First computer program developed to detect DNA mutations in single cancer cells

Discovery may have application for cancer diagnosis and treatment, personalized medicine

Researchers at The University of Texas MD Anderson Cancer Center have announced a new method for detecting DNA mutations in a single cancer cell versus current technology that analyzes millions of cells which they believe could have important applications for cancer diagnosis and treatment. The results are published in the April 18 online issue of Nature Methods.

Existing technology, known as next-generation sequencing (NGS), measures genomes derived from millions of cells versus the newer method for single-cell sequencing, called Monovar. Developed by MD Anderson researchers, Monovar allows scientists to examine data from multiple single cells. The study was, in part, funded by MD Anderson’s Moon Shots Program, an unprecedented effort to significantly reduce deaths from cancer.

“NGS technologies have vastly improved our understanding of the human genome and its variation in diseases such as cancer,” said Ken Chen, Ph.D., assistant professor of Bioinformatics and Computational Biology and co-author of the Nature Methods article. “However, because NGS measures large numbers of cells, genomic variations within tissue samples are often masked.”

This led to development of newer technology, called single cell sequencing (SCS), that has had a major impact in many areas of biology, including cancer research, neurobiology, microbiology, and immunology, and has greatly improved understanding of certain tumor characteristics in cancer.  Monovar improves further on the new SCS’s computational tools which scientists found “lacking” by more accurately detecting slight alterations in DNA makeup known as single nucleotide variants (SNVs).

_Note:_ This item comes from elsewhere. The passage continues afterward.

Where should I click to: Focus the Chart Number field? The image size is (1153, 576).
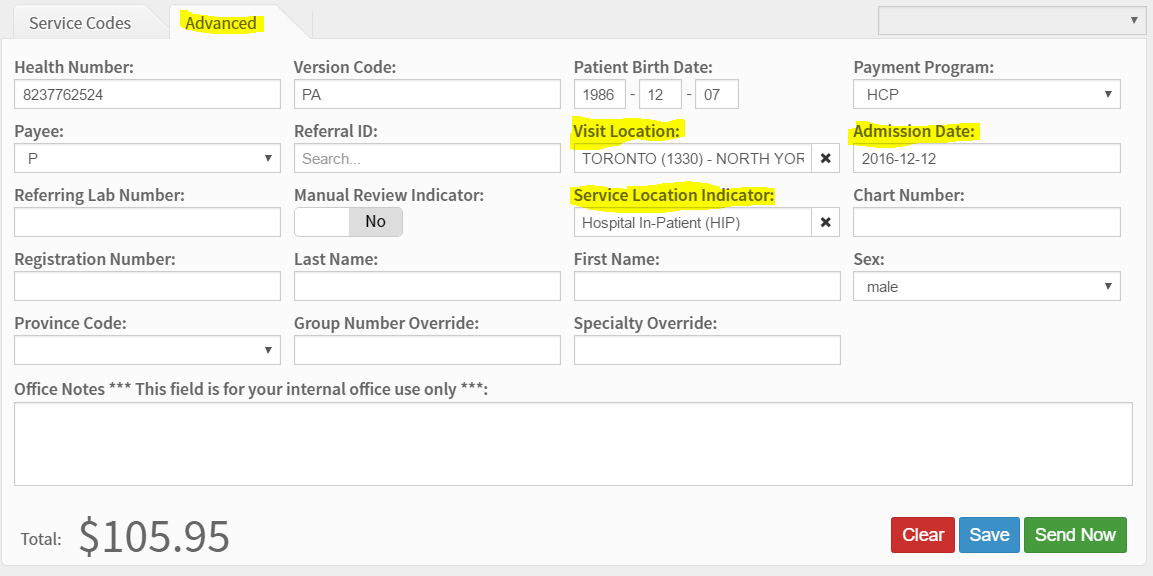tap(986, 222)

“To improve the SNVs in SCS datasets, we developed Monovar,” said Nicholas Navin, Ph.D., assistant professor of Genetics and co-author of the paper. “Monovar is a novel statistical method able to leverage data from multiple single cells to discover SNVs and provides highly detailed genetic data.”

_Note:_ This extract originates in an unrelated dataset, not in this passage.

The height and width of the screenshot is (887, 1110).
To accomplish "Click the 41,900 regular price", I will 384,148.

Chen and Navin state that Monovar will have significant translational applications in cancer diagnosis and treatment, personalized medicine and pre-natal genetic diagnosis, where the accurate detection of SNVs is critical for patient care.

This refinement of an existing technology could very well boost studies in many biomedical fields other than just cancer. The researchers believe it is a major advance for assessing SNVs in SCS datasets – crucial information for a variety of diseases.

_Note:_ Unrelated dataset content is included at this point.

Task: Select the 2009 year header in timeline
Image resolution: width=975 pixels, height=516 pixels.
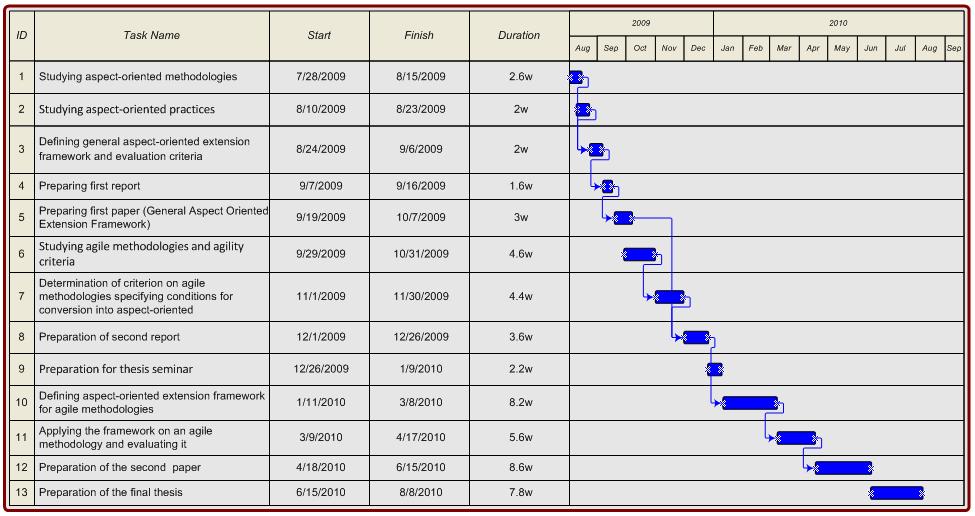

“With the recent innovations in SCS methods to analyze thousands of single cells in parallel with RNA analysis which will soon be extended to DNA analysis, the need for accurate DNA variant detection will continue to grow,” said Chen. “Monovar is capable of analyzing large-scale datasets and handling different whole-genome protocols, therefore it is well-suited for many types of studies.

Other research team members included Yong Wang, Ph.D., Genetics, and Hamim Zafar, Ph.D. and Luay Nakhleh, Ph.D., Rice University, Houston.

The study was funded by an MD Anderson Moon Shot Knowledge Gap Award, the National Institutes of Health (CA016672 and R21CA174397), the National Cancer Institute (RO1 CA172652 and RO1CA169244-01), the Andrew Sabin Family Fellowship, the Lefkofsky Family Foundation, The Bosarge Family Foundation, the H.A. and Mary K. Chapman Charitable Foundations, the Michael & Susan Dell Foundation, and an Agilent University Relations Grant.